BATON ROUGE, La. (AP) - The partisan frontline of Louisiana’s legislative runoff elections centers on the state House of Representatives, where Republicans are within striking distance of gaining a veto-proof, two-thirds supermajority.
The GOP already has reached that benchmark in the Senate for the new term that begins in January, after capturing two Senate seats in the October primary election that had been held by Democrats. With those gains, Republicans are assured 26 of the Senate’s 39 seats.
Seven contested House seats in the Nov. 16 runoff will determine whether Republicans in the lower chamber also will reach a supermajority, 70 of 105 seats.
Securing two-thirds of the members of the House and Senate means if the GOP votes as a bloc, its members could override a gubernatorial veto and could make certain budget and tax decisions without working with Democrats.
The Louisiana Committee for a Conservative Majority - led by Attorney General Jeff Landry and U.S. Sen. John Kennedy - helped flip the two state Senate seats to the GOP and is now working toward that veto-proof majority in the House.
Landry said the Senate elections will lead to “one of the most conservative legislatures in the country.” He had criticized the current GOP-led Senate as packed with too many moderates willing to work with Democratic Gov. John Bel Edwards, who is running for a second term on the November ballot.
“This election gave us the first opportunity to go in and put in place true Republicans, conservatives,” Landry said.
The PAC won most of the seats it targeted in the primary, including four House seats held by white Democrats who were term-limited.
In the runoff, the organization is backing eight GOP contenders for the House, including four in competitions that will help decide whether Republicans reach the two-thirds benchmark. For example, the PAC is supporting Republican incumbent Chris Leopold of Plaquemines Parish against a Democratic challenger and trying to replace independent Roy Daryl Adams of East Feliciana Parish with a Republican.
Landry said the PAC’s initial focus was to build a new Senate configuration that’s less moderate. After winning many of those races without a runoff, “that gave us the ability to reposition ourselves and look at other (House) races that were equally important to us and we just didn’t have the bandwidth to address in the first go-round,” he said.

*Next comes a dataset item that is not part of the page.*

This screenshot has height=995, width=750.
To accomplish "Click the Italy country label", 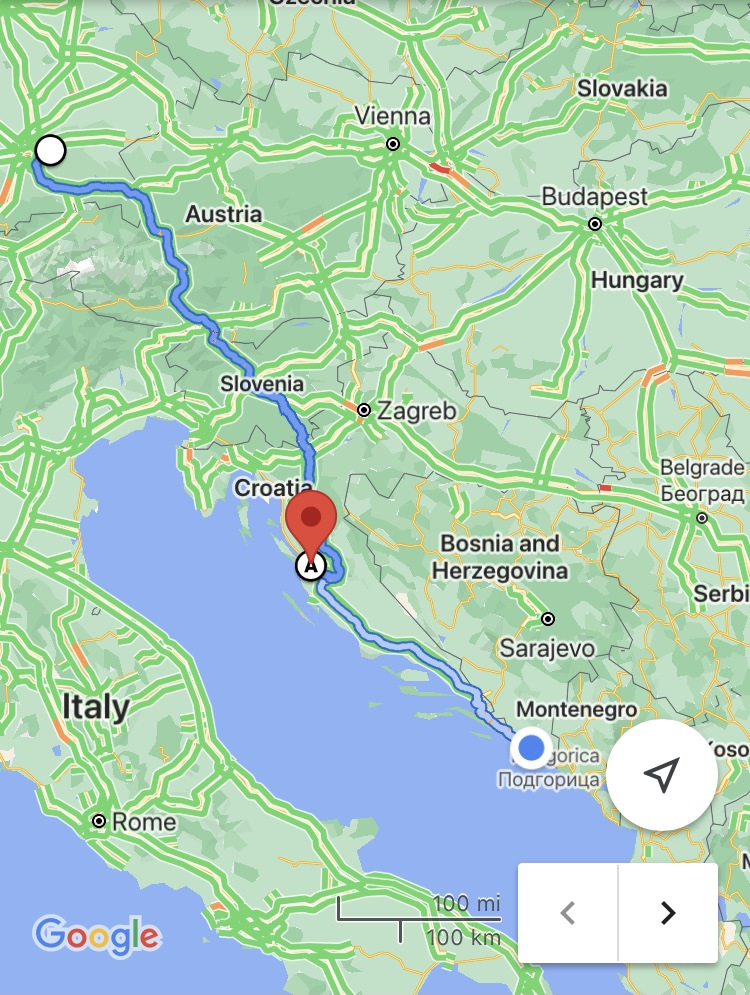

The Louisiana Democratic Party is working to keep Republicans from reaching their goal, offering Democratic legislative candidates assistance with voter data, fundraising emails and texting platforms, said Stephen Handwerk, party executive director.
Though the party already has lost two Senate seats and four House seats, Handwerk said Democrats see possible opportunities to flip a New Orleans-based House seat held by Republican Stephanie Hilferty and a vacant Baton Rouge-based House seat, among others.
“I’m of course incredibly disappointed that we lost the seats. I’m disappointed with candidate recruitment. We all should have done better,” Handwerk said. “But we still have some strong candidates, and we have some very good opportunities to pick up seats.”
Twenty-four House seats are on the November ballot. But 16 of those competitions are between candidates of the same party. Of the remaining eight seats, Republicans are competing in seven - and need to win each one to reach the 70-member supermajority.
The partisan makeup of the Senate was largely settled in the primary.
While five Senate seats are on the runoff ballot, all but one of the competitions is between members of the same party. The tossup Senate contest is the Baton Rouge-based race between Beverly Brooks Thompson, a Democrat, and Franklin Foil, a Republican.
The Louisiana Committee for a Conservative Majority also is working to oust GOP incumbent Sen. Ryan Gatti of Bossier Parish, arguing he isn’t conservative enough.